- **Given exercise 1**
In the passage about Anne Lamott's article, what town does the writer go walking around before a story is worked out?
- **Given exercise 2**
Continue the passage about Anne Lamott's article from its final sentence.

- **Selected text**
* start *
Today I came across an article in that Oprah magazine by Anne Lamott, a writer whose book "Bird by Bird" -- about life and writing -- was a staple in grad school feature writing. Her article was about finding out who you really are... and it somehow reminded me of that gentleness I had decided to show myself to choose deliberately, without panic.

"I can't tell you what your next action will be, but mine involved a full stop. I had to stop living unconsciously, as if I had all the time in the world. The love and good and the wild and the peace and creation that are you will reveal themselves, but it is harder when they have to catch up to you in roadrunner mode. So one day I did stop. I began consciously to break the rules I learned in childhood: I wasted more time, as a radical act. I stared off into space more, into the middle distance, like a cat. This is when I have my best ideas, my deepest insights," Lamott writes.

I smiled at her words. I've had bosses sigh with exasperation as I've gone shoe shopping while on deadline. When I've flipped through photographs, stared off into space, gone walking around Newburyport and come back with a 42oz. Diet Coke because I didn't have my story nailed down in my head yet -- I'd done all the work except the writing, but the writing -- the figuring out of structure, tone, cadence, nuance... Those things happen when you're not thinking about writing. Some other part of the brain shifts through the information and then poof.
* end *
- **Entries**
* start *
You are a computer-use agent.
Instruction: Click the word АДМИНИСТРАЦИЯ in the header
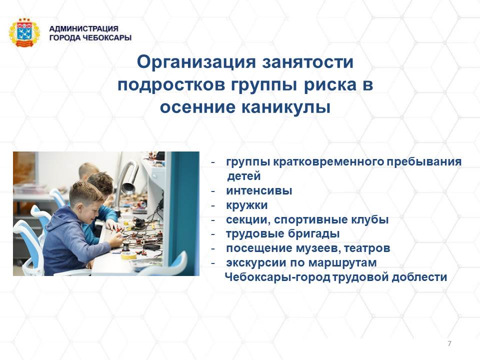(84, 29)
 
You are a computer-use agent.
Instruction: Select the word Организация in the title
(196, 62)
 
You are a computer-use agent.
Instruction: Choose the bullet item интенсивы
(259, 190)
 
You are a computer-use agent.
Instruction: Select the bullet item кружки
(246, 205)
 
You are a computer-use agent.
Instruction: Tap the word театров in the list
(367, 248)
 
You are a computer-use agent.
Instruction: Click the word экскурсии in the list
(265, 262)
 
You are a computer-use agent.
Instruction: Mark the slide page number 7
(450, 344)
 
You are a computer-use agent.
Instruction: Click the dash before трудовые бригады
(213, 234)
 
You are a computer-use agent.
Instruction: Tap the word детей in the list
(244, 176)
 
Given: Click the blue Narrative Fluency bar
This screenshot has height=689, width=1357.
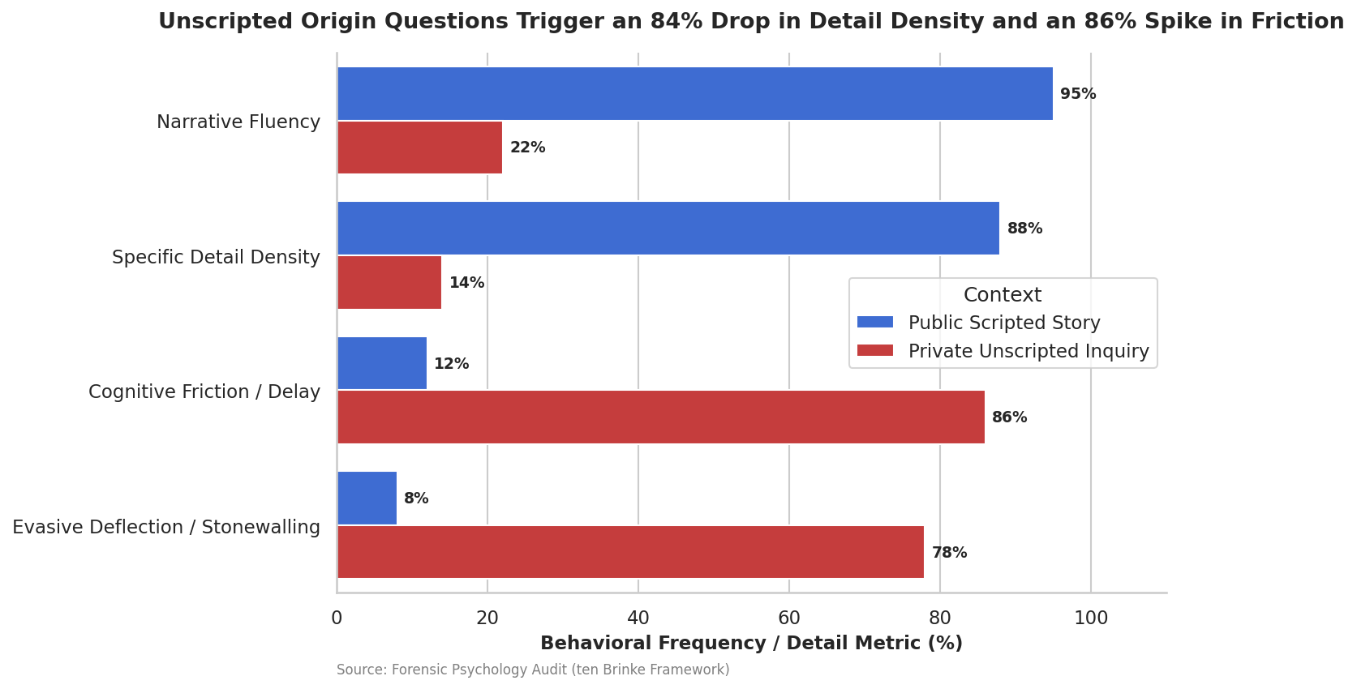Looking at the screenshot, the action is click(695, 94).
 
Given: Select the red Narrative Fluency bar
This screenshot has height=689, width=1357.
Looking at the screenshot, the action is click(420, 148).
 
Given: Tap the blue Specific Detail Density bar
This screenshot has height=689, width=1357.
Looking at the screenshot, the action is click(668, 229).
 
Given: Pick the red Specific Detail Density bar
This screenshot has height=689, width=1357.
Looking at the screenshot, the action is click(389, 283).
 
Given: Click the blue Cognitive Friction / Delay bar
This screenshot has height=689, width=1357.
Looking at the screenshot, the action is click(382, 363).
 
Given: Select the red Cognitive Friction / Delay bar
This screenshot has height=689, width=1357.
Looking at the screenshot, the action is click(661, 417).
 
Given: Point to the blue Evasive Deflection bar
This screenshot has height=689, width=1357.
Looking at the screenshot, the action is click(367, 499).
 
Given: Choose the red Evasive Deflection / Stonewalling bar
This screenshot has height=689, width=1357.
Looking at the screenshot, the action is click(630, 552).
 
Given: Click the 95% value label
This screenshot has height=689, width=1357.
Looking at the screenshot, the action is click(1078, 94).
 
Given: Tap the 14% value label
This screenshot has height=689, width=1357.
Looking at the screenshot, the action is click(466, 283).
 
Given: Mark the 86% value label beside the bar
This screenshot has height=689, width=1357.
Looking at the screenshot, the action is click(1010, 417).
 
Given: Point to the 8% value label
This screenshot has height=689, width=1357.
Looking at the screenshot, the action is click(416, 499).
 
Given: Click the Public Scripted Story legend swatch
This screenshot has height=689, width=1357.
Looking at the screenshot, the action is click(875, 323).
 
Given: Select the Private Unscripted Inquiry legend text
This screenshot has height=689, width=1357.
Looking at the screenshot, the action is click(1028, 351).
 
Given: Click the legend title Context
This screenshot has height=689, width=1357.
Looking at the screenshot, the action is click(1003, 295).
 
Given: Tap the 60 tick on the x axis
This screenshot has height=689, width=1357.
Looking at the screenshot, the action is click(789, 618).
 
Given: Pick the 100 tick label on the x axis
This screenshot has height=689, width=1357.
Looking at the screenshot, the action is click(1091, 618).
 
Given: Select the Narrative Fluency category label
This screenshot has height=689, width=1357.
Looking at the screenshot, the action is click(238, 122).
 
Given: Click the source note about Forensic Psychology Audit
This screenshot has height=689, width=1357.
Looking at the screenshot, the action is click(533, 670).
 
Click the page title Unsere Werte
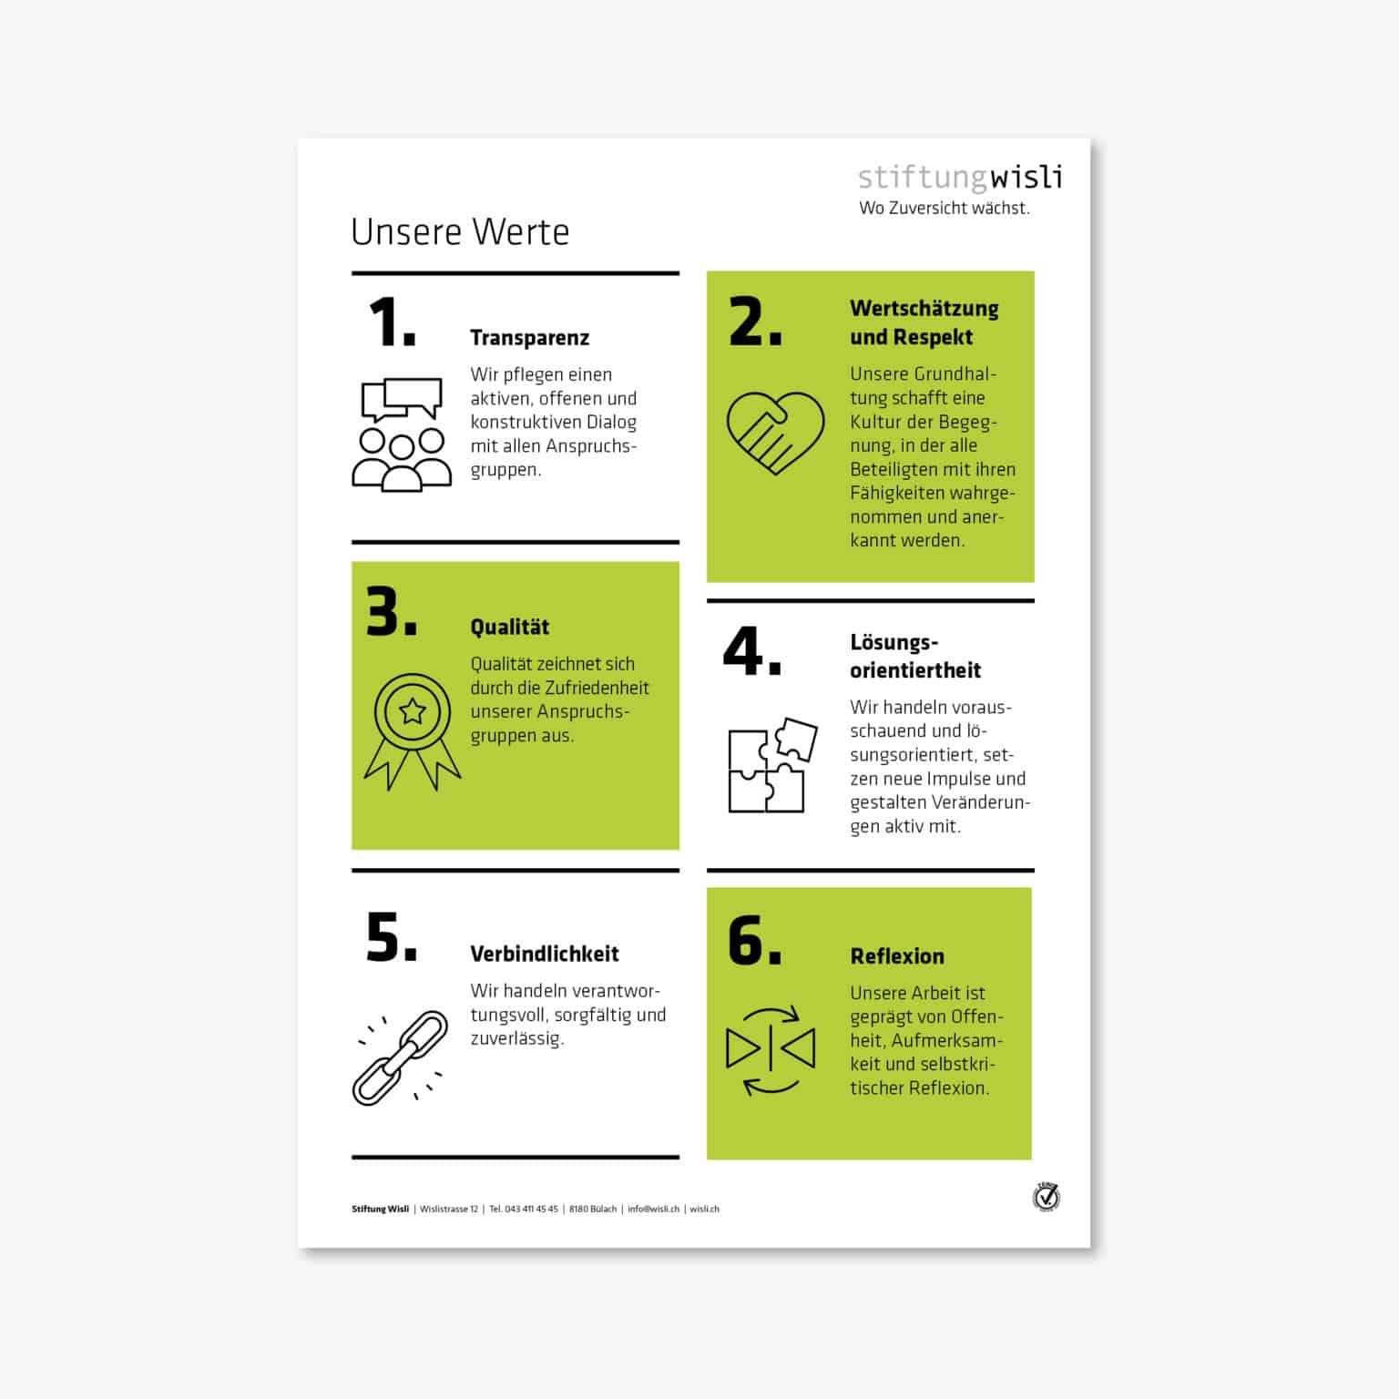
* end *
* start *
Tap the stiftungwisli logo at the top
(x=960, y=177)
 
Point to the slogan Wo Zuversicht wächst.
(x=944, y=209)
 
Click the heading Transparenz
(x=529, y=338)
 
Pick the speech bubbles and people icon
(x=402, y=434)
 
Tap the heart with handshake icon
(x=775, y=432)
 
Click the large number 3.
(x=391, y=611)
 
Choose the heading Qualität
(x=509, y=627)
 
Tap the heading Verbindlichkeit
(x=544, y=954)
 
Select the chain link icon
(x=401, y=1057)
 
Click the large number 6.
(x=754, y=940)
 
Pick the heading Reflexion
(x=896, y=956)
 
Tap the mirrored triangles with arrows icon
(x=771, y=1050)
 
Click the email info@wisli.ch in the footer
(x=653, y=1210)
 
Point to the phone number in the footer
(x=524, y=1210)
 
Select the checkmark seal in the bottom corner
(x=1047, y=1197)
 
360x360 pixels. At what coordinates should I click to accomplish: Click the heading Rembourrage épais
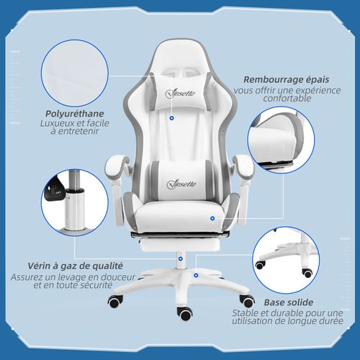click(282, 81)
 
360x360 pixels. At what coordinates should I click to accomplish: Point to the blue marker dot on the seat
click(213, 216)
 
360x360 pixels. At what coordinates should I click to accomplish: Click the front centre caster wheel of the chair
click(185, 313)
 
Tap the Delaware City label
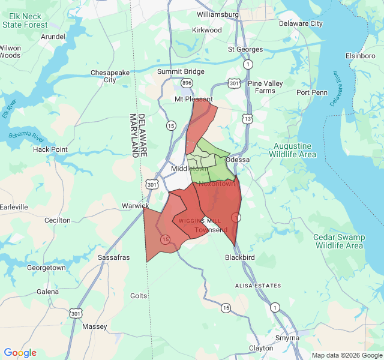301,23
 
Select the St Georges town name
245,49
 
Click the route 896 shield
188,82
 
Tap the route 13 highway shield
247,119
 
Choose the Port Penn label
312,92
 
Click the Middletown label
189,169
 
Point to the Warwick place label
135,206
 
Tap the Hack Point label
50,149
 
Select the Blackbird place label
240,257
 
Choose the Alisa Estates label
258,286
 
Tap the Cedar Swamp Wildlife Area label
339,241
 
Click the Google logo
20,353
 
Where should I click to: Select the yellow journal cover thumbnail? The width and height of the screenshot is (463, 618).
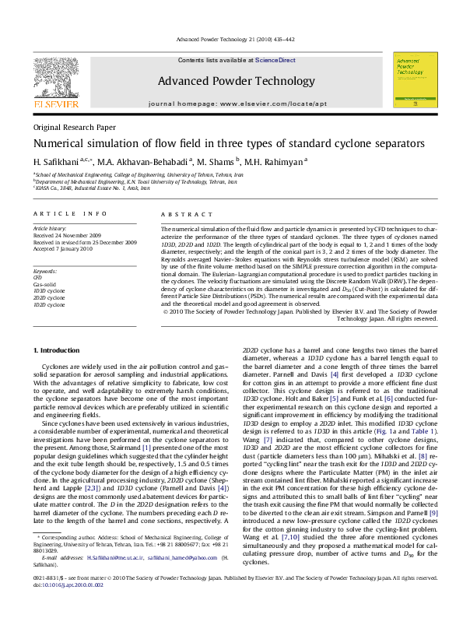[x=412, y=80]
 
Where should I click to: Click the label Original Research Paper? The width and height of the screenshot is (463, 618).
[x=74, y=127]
* end *
* start *
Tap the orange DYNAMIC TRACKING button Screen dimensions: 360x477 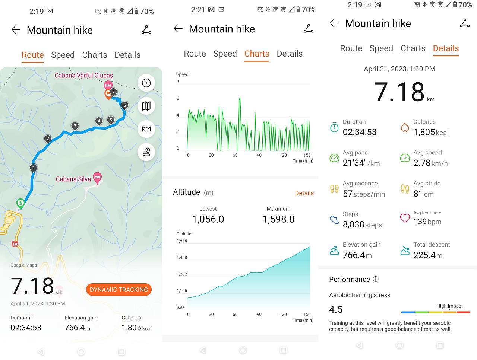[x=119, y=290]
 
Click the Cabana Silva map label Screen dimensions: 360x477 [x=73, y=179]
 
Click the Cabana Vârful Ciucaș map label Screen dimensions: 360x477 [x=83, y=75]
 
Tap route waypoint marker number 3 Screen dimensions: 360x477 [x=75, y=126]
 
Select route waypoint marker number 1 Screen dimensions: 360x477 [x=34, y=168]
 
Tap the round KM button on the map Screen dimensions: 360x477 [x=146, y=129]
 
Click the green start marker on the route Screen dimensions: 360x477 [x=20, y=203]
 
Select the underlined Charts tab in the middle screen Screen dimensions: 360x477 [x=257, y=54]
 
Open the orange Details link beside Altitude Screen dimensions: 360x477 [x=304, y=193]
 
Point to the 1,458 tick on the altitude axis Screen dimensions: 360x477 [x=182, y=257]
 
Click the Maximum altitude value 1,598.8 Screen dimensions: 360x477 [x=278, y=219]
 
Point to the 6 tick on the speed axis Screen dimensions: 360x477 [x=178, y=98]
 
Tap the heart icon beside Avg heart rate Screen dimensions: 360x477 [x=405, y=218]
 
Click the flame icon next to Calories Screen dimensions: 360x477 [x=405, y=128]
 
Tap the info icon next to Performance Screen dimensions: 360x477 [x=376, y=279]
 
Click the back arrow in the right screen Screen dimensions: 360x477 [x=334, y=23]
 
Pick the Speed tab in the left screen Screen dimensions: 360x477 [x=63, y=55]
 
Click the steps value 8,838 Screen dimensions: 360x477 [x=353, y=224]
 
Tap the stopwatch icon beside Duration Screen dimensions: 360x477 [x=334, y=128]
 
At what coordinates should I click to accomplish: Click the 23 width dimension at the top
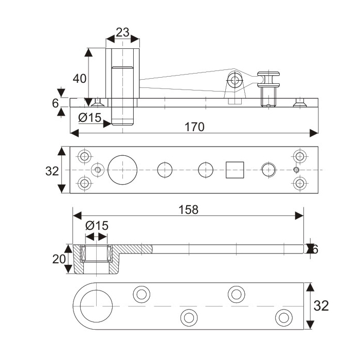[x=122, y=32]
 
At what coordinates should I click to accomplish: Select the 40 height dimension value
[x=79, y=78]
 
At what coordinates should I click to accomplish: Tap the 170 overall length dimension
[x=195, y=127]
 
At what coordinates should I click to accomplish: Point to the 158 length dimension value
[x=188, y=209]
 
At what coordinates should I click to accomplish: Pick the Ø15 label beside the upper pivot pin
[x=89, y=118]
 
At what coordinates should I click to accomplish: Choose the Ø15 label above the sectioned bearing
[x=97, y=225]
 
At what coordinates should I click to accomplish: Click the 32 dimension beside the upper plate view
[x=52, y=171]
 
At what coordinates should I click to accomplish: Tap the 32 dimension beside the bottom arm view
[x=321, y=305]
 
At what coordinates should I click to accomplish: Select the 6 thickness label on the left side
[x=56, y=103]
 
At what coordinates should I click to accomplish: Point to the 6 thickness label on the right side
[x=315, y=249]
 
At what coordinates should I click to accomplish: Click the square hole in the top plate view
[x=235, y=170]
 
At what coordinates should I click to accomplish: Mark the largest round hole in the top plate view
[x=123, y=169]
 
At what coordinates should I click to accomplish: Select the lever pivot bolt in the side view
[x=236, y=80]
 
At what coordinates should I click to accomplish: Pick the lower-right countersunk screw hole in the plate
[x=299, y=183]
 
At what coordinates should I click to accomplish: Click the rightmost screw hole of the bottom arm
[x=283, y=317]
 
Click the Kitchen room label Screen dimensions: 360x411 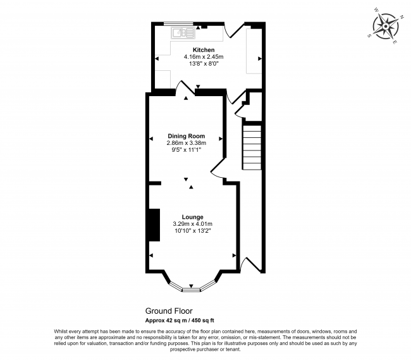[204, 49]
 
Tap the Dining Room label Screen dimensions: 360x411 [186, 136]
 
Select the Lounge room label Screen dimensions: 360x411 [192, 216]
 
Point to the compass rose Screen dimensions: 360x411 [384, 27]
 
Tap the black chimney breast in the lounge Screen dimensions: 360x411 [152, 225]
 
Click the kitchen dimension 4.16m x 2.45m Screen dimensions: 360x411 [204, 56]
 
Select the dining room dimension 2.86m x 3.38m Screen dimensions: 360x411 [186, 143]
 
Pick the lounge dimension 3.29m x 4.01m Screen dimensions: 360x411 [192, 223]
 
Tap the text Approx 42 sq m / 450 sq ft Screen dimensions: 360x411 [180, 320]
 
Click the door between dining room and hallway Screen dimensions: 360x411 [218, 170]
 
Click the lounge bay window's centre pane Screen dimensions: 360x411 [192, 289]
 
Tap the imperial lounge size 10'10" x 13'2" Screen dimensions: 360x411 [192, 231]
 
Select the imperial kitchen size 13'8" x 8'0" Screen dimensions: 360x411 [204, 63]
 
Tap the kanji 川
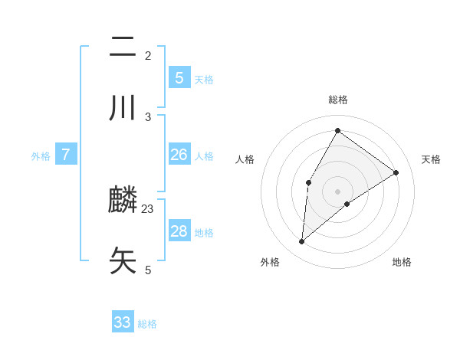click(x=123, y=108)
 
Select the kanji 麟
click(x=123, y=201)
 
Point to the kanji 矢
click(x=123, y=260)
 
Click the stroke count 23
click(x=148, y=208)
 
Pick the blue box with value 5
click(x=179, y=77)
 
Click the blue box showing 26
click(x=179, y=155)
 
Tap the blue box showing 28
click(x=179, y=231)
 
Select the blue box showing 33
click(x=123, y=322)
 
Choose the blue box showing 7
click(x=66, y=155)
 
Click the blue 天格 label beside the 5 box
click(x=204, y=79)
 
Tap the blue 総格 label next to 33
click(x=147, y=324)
* end *
- **Written answer 1**
Newburyport

- **Written answer 2**
It's time to begin. Thankfully, when on deadline, you can make yourself move faster, but for me it has always involved that seeming waste of time...

So here I sit, on a cool autumn afternoon, listening to the Decemberists. I have vacuumed my apartment. I have done some laundry. I have made lists in my head of all of the things I need to organize, to throw away, to create. And I will do those things. Even a cup of coffee can't be forced into being before its done brewing.

And I will write that damned book I have had in my head all this time, so maybe someday I will get to sit and read my own words in Oprah magazine talking about how sometimes stepping forward means stepping away.